KERRY County Council has been slated in a damning report on planning policies and practices in Ireland, issued by national heritage body An Taisce.
However, the review's findings have been roundly dismissed by Kerry County Council who say the report is "skewed" and fails to take account of many local factors.
A review of Ireland's planning system released by An Tasice this week states that, when it comes to planning matters, Kerry County Council has the fourth worst record of the country's 34 city and county councils.
Kerry County Council received an F-grade and a score of just 60 out of a maximum 272 from An Taisce, who graded councils based on eight criteria including levels of overzoning and vacant housing, the number of overturned planning decisions and planning enforcement policies.
An Taisce said Kerry is one of the most over zoned counties in Ireland and has a huge volume of vacant housing. The heritage body was also highly critical of Kerry County Council's planning enforcement policies.
The review highlights that, on average, Kerry County Council has taken legal action in just three three per cent of cases where a developer has failed to comply with a planning enforcement notice.
The review also states that Kerry has the fourth highest level of over-zoning in the country with approximately 1,900 hectares of land zoned for residential housing. That's enough to provide housing for 155,610 people - 10,000 more people than actually live in Kerry.

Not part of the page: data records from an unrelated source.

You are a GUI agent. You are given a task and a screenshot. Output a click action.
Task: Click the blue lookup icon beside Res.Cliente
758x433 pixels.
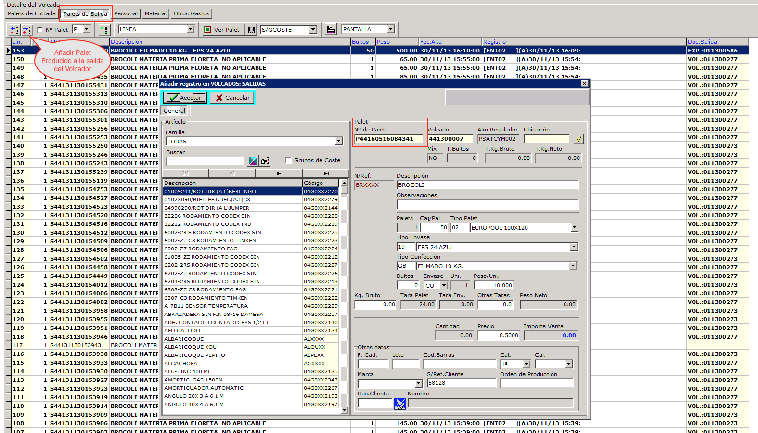point(400,404)
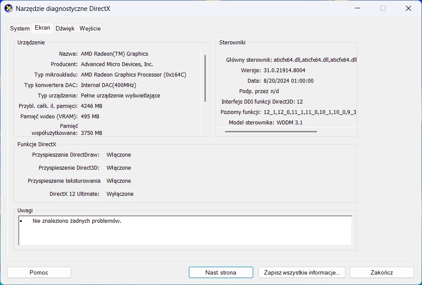Exit using the Zakończ button
The image size is (422, 285).
click(x=382, y=272)
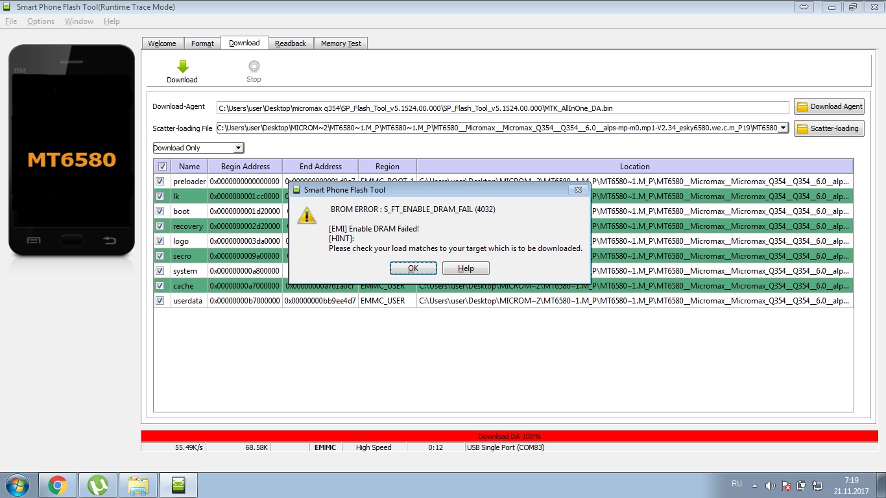Open uTorrent from the taskbar

point(98,484)
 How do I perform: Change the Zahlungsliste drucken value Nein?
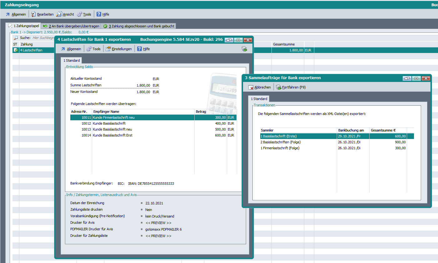(x=149, y=210)
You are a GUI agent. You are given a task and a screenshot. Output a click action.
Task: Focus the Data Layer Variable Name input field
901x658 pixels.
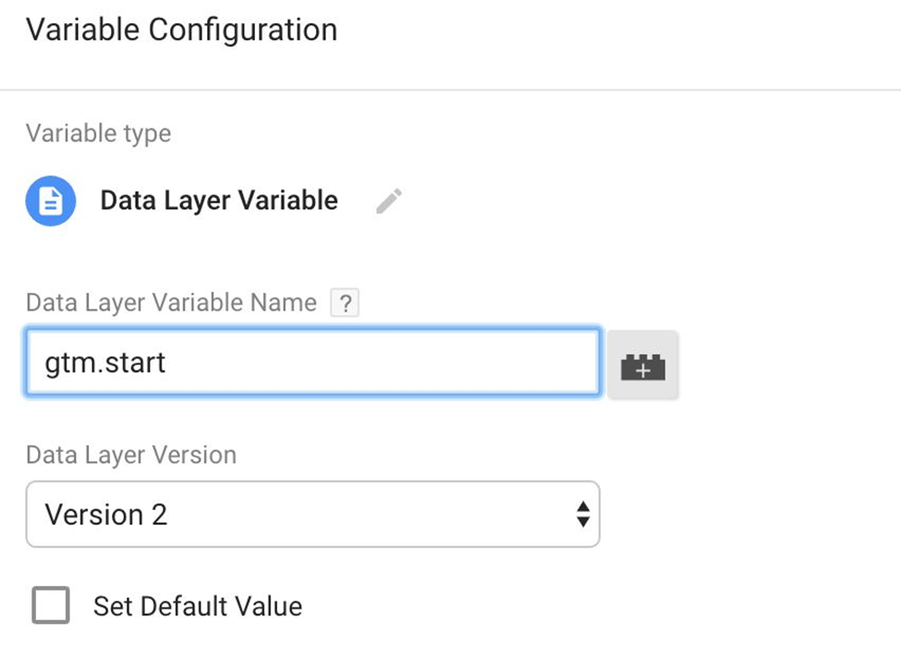[312, 362]
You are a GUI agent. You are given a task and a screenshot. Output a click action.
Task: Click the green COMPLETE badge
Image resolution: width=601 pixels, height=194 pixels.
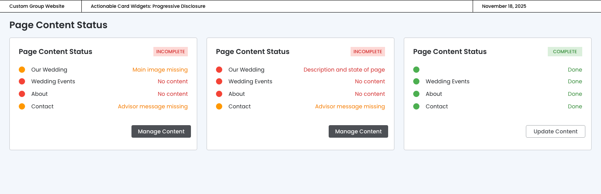pos(565,52)
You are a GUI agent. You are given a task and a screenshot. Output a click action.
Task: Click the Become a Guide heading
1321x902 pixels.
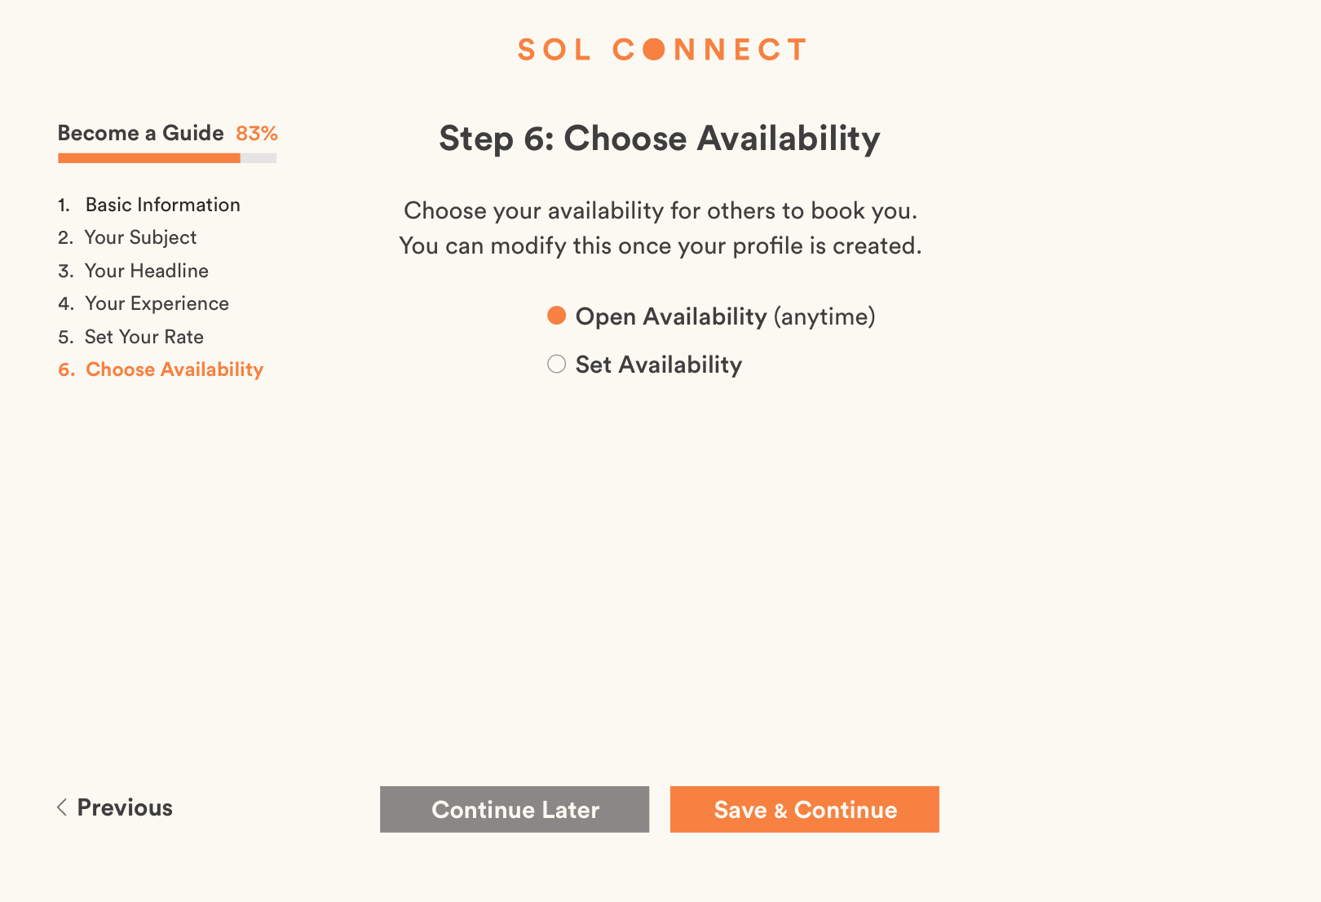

Kerry County Council has responded to the An Taisce report by issueing a statement, which, while accepting some of the findings, claims much of the review is skewed and contains many unfair comparisons. "It is accepted that during the Celtic Tiger years, there was significant over-zoning of land in Kerry. This is being addressed in the current review of Local Area Plans, which has already seen large tracts of land de-zoned," said the statement.
This process of de-zoning some 4,000 acres of land will wipe over €1 billion off the peak values of the potential building sites that remain scattered around the county.
The statement adds that in the years covered by the report, from 2000 to 2011 there were "significant pressures" on the planning department of Kerry County Council due to the number of planning applications submitted in that time.
"Attempting to compare local authorities with one another in relation to planning in no way takes into account the difference in size, terrain, geography, urban or rural setting and population density," the council argues.
Kerry County Council said that some of the categories used by An Taisce for the report are skewed by particular local issues. For example, a large number of applications for telecommunications masts were refused because of the 1km rule in the Kerry County Development Plan but these are routinely overturned by An Bord Pleanala.
"Additionally, Kerry, with a strong tourist industry, would have a larger number of holiday homes than non-tourist counties, many of which would be classed as vacant during the last census," the council said.